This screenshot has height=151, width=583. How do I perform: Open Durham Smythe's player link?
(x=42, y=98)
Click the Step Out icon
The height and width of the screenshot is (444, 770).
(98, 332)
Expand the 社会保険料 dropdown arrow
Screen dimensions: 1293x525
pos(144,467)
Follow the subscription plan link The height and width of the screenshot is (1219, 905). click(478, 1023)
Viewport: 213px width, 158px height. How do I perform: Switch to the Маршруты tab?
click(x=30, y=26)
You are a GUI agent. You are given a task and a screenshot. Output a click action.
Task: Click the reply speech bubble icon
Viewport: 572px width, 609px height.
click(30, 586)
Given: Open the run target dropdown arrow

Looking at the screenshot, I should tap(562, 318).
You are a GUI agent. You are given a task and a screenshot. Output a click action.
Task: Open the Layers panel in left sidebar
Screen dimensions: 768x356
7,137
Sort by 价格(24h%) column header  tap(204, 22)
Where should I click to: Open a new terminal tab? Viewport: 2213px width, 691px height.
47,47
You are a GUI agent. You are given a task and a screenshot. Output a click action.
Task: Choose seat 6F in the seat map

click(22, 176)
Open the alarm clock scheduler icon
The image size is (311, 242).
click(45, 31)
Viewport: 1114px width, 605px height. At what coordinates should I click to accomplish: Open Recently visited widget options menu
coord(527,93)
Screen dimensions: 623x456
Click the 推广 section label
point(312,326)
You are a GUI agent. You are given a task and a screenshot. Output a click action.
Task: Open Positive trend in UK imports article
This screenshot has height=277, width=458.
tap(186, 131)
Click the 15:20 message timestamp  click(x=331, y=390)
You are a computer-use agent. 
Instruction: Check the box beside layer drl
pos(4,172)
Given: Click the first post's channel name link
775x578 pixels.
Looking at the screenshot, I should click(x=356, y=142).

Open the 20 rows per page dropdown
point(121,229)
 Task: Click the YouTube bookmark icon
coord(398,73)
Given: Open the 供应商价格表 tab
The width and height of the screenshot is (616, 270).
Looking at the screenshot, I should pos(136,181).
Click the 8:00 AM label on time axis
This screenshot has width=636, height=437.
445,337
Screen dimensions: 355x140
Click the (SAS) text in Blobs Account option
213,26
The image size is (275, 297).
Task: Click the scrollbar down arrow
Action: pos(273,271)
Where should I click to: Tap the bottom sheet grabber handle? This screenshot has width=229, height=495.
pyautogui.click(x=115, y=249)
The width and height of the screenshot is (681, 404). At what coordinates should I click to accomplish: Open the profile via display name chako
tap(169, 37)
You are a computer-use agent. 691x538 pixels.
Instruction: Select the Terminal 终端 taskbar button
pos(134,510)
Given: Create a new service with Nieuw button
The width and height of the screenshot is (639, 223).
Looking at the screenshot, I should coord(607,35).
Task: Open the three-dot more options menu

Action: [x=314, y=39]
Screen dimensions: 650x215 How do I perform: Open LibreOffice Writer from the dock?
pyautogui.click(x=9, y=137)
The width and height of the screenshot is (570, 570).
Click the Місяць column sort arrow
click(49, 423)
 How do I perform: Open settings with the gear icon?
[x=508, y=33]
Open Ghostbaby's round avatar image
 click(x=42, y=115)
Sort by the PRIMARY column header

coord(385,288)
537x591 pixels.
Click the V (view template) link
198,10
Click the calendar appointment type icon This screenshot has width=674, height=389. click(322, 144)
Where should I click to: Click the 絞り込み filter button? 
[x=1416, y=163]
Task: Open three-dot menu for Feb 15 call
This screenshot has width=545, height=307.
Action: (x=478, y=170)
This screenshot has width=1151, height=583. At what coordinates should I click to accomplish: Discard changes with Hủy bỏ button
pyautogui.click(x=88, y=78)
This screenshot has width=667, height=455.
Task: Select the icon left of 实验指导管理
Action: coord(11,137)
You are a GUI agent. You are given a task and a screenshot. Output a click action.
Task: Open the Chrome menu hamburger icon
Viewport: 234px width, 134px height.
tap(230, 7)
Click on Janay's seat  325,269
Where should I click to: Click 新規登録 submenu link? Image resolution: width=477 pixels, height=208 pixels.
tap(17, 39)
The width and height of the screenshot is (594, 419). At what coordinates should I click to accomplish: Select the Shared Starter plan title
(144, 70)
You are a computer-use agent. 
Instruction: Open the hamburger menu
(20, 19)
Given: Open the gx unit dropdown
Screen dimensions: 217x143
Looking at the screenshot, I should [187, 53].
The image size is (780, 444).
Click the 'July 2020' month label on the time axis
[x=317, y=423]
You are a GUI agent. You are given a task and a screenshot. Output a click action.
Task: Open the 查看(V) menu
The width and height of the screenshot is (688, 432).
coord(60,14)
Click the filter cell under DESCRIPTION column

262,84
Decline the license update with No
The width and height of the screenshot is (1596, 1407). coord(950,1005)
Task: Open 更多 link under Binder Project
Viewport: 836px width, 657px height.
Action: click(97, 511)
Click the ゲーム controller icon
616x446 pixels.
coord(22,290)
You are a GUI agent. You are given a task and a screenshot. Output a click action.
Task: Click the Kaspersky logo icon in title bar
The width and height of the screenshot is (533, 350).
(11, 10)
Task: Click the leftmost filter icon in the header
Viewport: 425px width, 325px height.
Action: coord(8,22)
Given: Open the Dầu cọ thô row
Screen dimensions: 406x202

##########

● **Task prompt**: Find "Decline the license update with No" in the entries above, then repeat its line and all lines after it exactly, down to the last line.

● **Response to the exercise**:
Decline the license update with No
The width and height of the screenshot is (1596, 1407). coord(950,1005)
Task: Open 更多 link under Binder Project
Viewport: 836px width, 657px height.
Action: click(97, 511)
Click the ゲーム controller icon
616x446 pixels.
coord(22,290)
You are a GUI agent. You are given a task and a screenshot. Output a click action.
Task: Click the Kaspersky logo icon in title bar
The width and height of the screenshot is (533, 350).
(11, 10)
Task: Click the leftmost filter icon in the header
Viewport: 425px width, 325px height.
Action: coord(8,22)
Given: Open the Dầu cọ thô row
Screen dimensions: 406x202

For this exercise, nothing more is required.